This accord, which gave U.S. military personnel the right to use seven Colombian bases for the next ten years, is suspended until Colombia’s Congress votes to approve it. Article 173 of Colombia’s Constitution requires that the country’s Senate be empowered to “permit the transit of foreign troops through the territory of the Republic.”
Politically, the court’s decision is a blow to both governments because it gives the impression – deserved or no – that the Obama and Uribe administrations sought to do something that violated Colombia’s Constitution. Operationally, however, the defense accord’s suspension will not affect the U.S. presence in Colombia. Not a single U.S. soldier or contractor will have to leave Colombia or alter what he is doing as a result of the Constitutional Court’s decision.
Though the Defense Cooperation Agreement (or DCA) was signed last October 30, the implementing agreements needed to make it operational have yet to be signed. This means that, as of yesterday, the new DCA had still not gone into effect. U.S. military and contractor personnel were still acting under the authorities laid out in a series of old accords (1952, 1962, 1974, 2004, 2007), whose validity the Colombian court did not challenge.

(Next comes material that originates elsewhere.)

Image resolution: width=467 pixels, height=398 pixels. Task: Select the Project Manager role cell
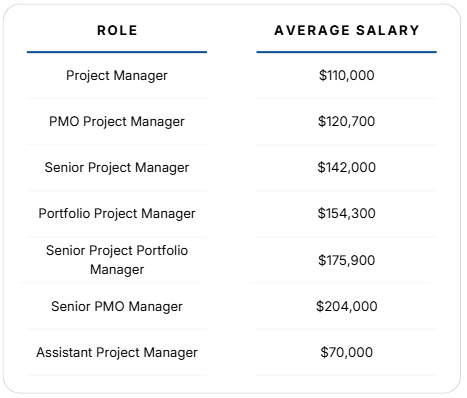click(x=117, y=75)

Under these old accords, U.S. personnel have already been frequently present at the seven bases listed in the DCA, as well as several others. The difference is that today, there is no “free entry”: each U.S. deployment is subject to a series of Colombian government approvals that would be unnecessary under the DCA. It also means that construction of new facilities at the Palanquero airbase in Puerto Salgar, Cundinamarca – for which Congress appropriated $46 million in 2010 – cannot yet begin.

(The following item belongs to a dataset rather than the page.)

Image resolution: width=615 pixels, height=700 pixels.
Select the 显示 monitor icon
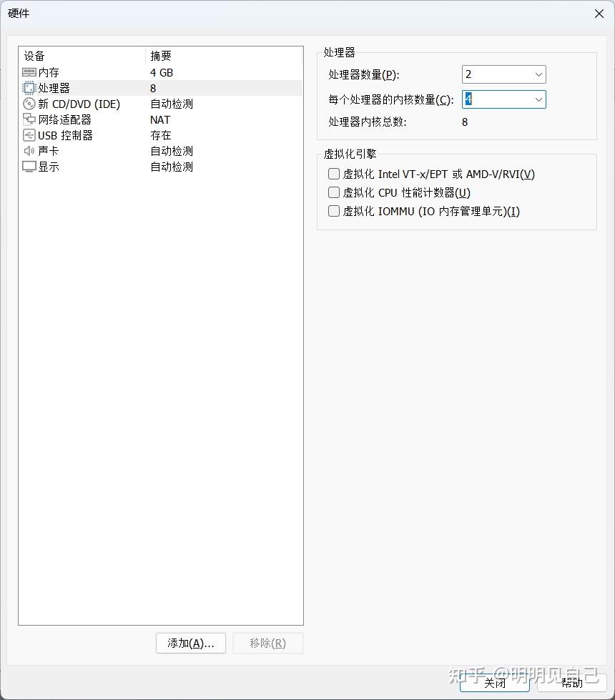tap(29, 167)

The court’s decision means that implementation of the DCA may be delayed, and U.S. personnel in Colombia will continue to operate under the “old” agreements, for as much as a year. Even though Colombian President Juan Manuel Santos strongly favors the DCA, and even though roughly 80 percent of Colombia’s Congress is pro-Santos and likely to approve the DCA, the legislative process could take months. Opposition legislators will have a chance, for the first time in an official forum, to air their arguments against the agreement.
Once the Congress approves the agreement, it must then go back to the Constitutional Court for final approval. A leading opposition senator, Jorge Enrique Robledo of the leftist Polo Democrático, told the Colombian daily El Espectador that the court’s final approval is far from assured: “There is no article in the Constitution allowing foreign troops to be stationed in [as opposed to transiting through] national territory.”
In the United States, meanwhile, nothing changes. As a defense cooperation agreement and not a treaty, signing the Colombia accord is viewed as within the President’s powers as commander-in-chief of the armed forces. Congressional committees were notified about the accord, but were not required to approve it.